Consider some of his statements:
"The consecration [of Gene Robinson] clearly demonstrates that authorities within [the Episcopal Church] consider that their cultural-based agenda is of far greater importance than obedience to the word of God.” He added, "Such a church is bound to become a shrine for the worship of men rather than God. We cannot go on limping between two opinions." (Source: Washingtontimes.com, 4 Nov. 2003)

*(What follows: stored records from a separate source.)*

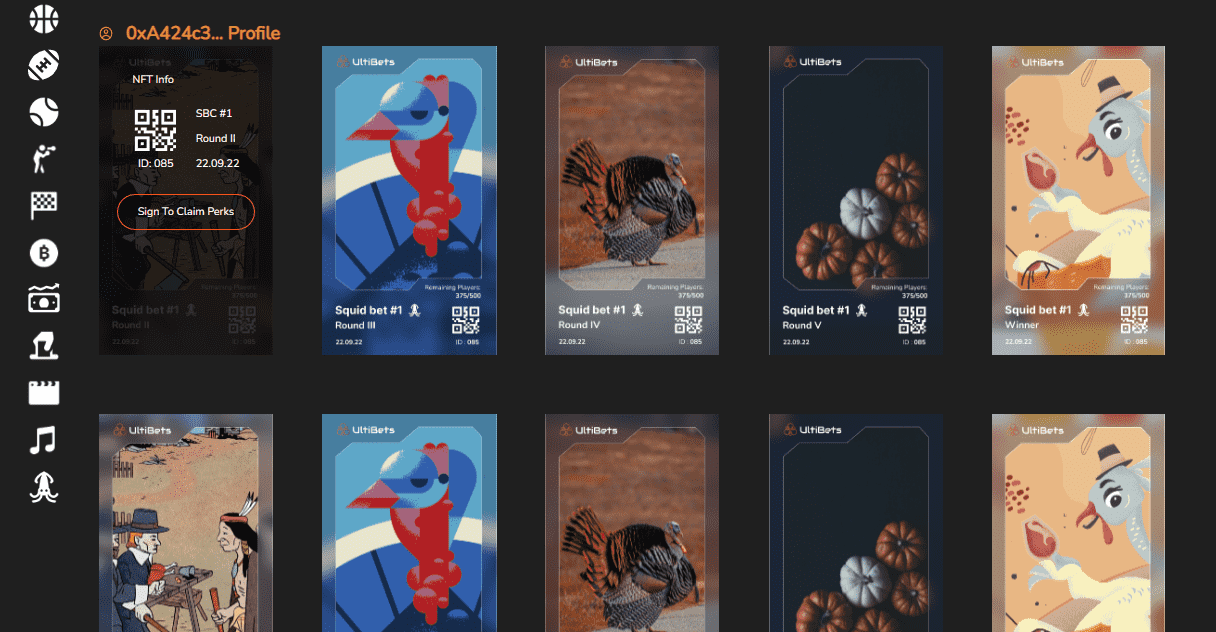Select the Round V pumpkins NFT card
Screen dimensions: 1216x632
click(856, 200)
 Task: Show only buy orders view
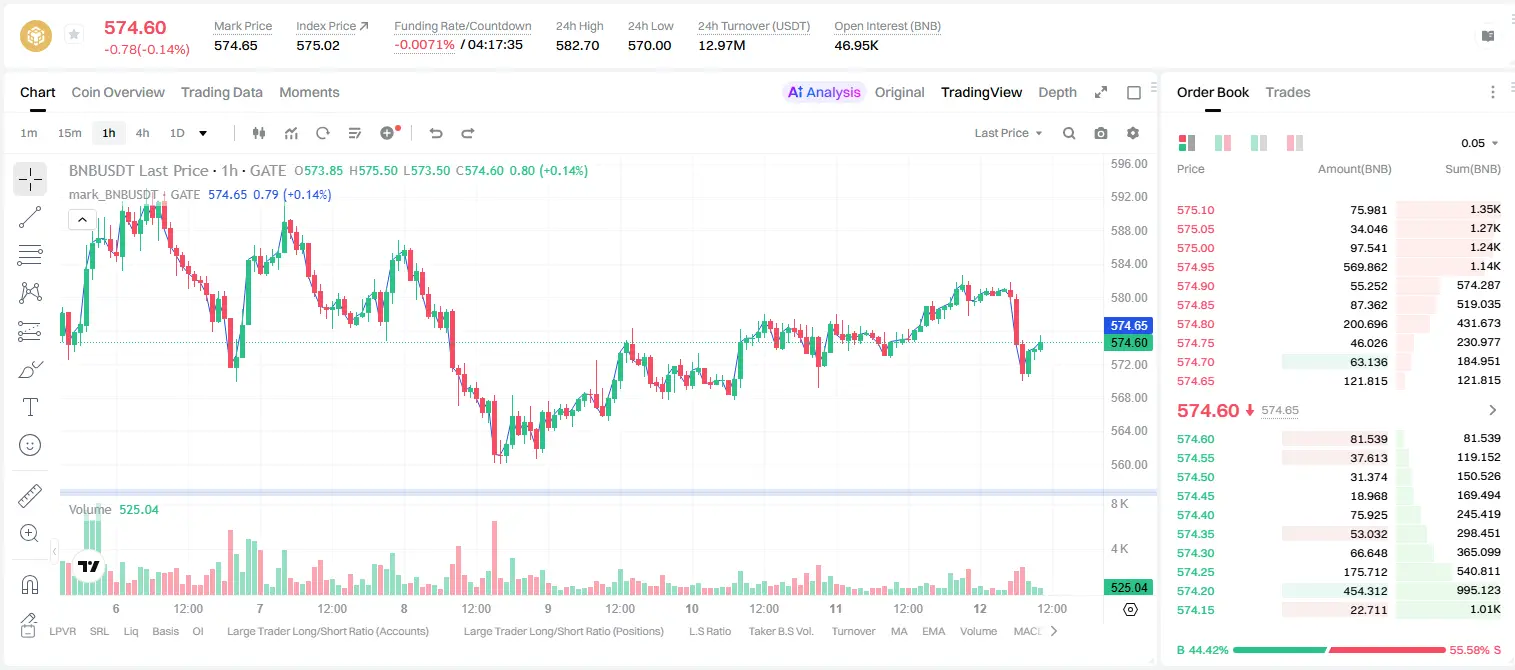tap(1259, 143)
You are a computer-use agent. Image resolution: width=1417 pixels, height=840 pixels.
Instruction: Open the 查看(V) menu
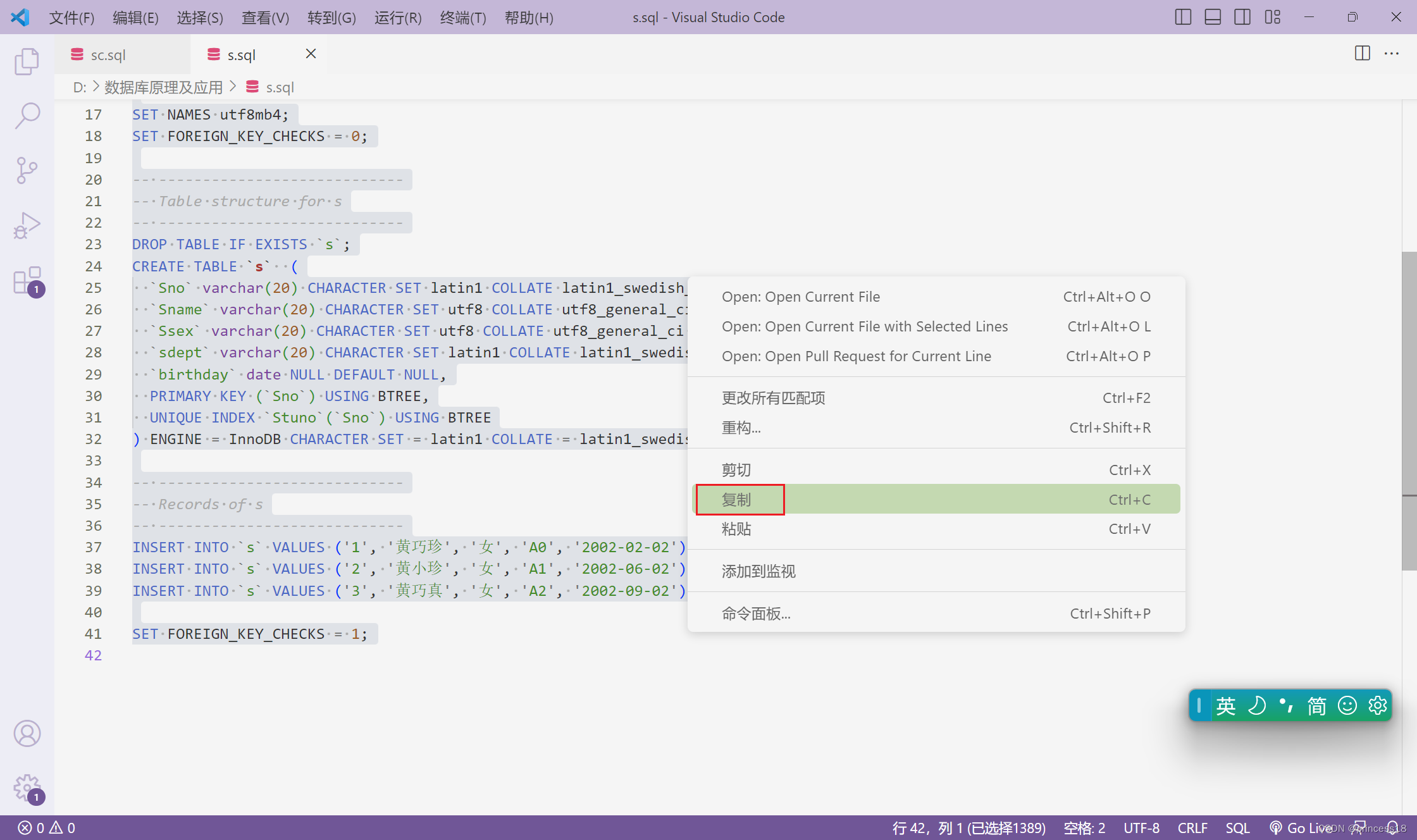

“We do not want any money from the Episcopal Church of the United States,” said Peter Akinola, Chairman of the Council of Anglican Provinces in Africa (CAPA), representing more than half the world’s 77 million Anglicans. “This is not rhetoric,” Akinola said at a news conference at the close of CAPA’s 2004 Nairobi summit. “If we suffer for a while to gain our independence and our freedom and to build ourselves up, I think it will be a good thing for the church in Africa. And we will not, on the altar of money, mortgage our conscience, mortgage our faith, mortgage our salvation.” (Source: Christian Science Monitor, 19 April 2004)
“Pastors, Bishops and all religious leaders are called upon to remove the masks and do away with all pretence. It is time to be true Shepherds and feed the flock. False prophets are called upon to remove the mask and stop the exploitation and manipulation of the gullible, unsuspecting flock and stop shouting peace when God has not sent them.” (Source: Akinola’s New Year Address, Church of Nigeria News, Dec. 2005)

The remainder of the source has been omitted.